At a recent meeting in Brussels, members of the European Federation of Associations of Health Product Manufacturers (EHPM), the European Botanical Forum (EBF) and the European Responsible Nutrition Alliance (ERNA) discussed the possibility of challenging the controversial law in the European Court of Justice (ECJ), for breaching free trade principles written into the European Union Treaty.
See you in court?
“There are elements in that legislation that are challengeable in court,” said Patrick Coppens, secretary general of EBF and ERNA. “A lot will depend on the economic impact on companies issued with negative opinions by the European Food Safety Authority (EFSA).”

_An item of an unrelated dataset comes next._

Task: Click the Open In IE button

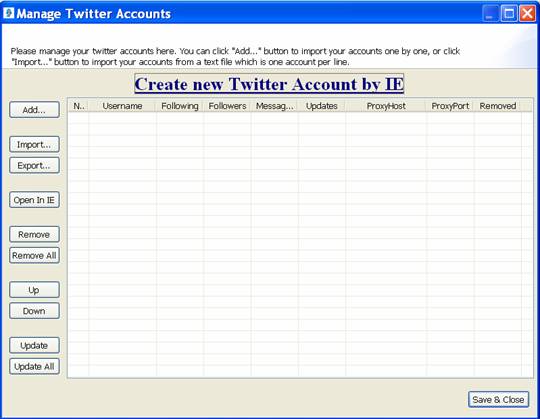Action: pos(34,200)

He said challenging the regulation in court would be a “last resort” but an approach to the European Ombudsman, who investigates and advises on EU maladministration, may be a first step if swathes of nutrition and health claims already in use across the 27-member state bloc are binned by EFSA and the European Commission.

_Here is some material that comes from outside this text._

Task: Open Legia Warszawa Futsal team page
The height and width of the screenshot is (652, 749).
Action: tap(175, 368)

A complaint made to the Ombudsman, who is independent, must be responded to in six months, although his recommendations are not legally binding.
“Going to court is a costly and time-consuming process,” Coppens told NutraIngredients.com. “It may take 2-3 years for a decision and the damage may have already been done. It is not an option we want to pursue but if notions of proportionality are not taken into account and this regulation is not applied properly then it may be something we pursue.”
In the meantime, EBF, ERNA, EHPM and others were focused on building a “constructive dialogue with the Commission” to ensure industry concerns are heard.
EFSA, which has been criticised for not engaging enough with industry, has invited industry stakeholders to its Parma, Italy, headquarters for discussions in June.
Coppens said the agenda of this meeting had not been made clear and said more telling would be the first batch of article 13.1 claim opinions, due imminently.
If a majority were negative, a member state campaign emphasising the fact the regulation “was not working” may be intensified.
Although EFSA is yet to pass opinion on any of the roughly 4000 article 13.1 claims it has in its possession, indications are that it will employ the same “gold standard” approach it has applied to the article 14 children’s and disease reduction and claims article 13.5 proprietary claims since issuing its first opinions in August last year.
The trade groups feel this approach places a disproportionate weighting on clinical, human, intervention trials, which do not reflect the intention of the regulation as it was written in 2006.
The Brussels meeting was attended by Lars Kolsholm from the European Commission health directorate (DG Sanco), who said the EC had given direction to EFSA to give an assessment on the quality of the evidence it had received, consider totality of that evidence and “take account of proportionality”. Thisdirection was welcomed by Coppens.
But at the meeting Kolshom said EFSA’s approach to article 13.1 claims was in line with the regulation’s terms of reference.
It was also suggested that an impact assessment was required and it was noted that many UK businesses would go out of business if the present course continued.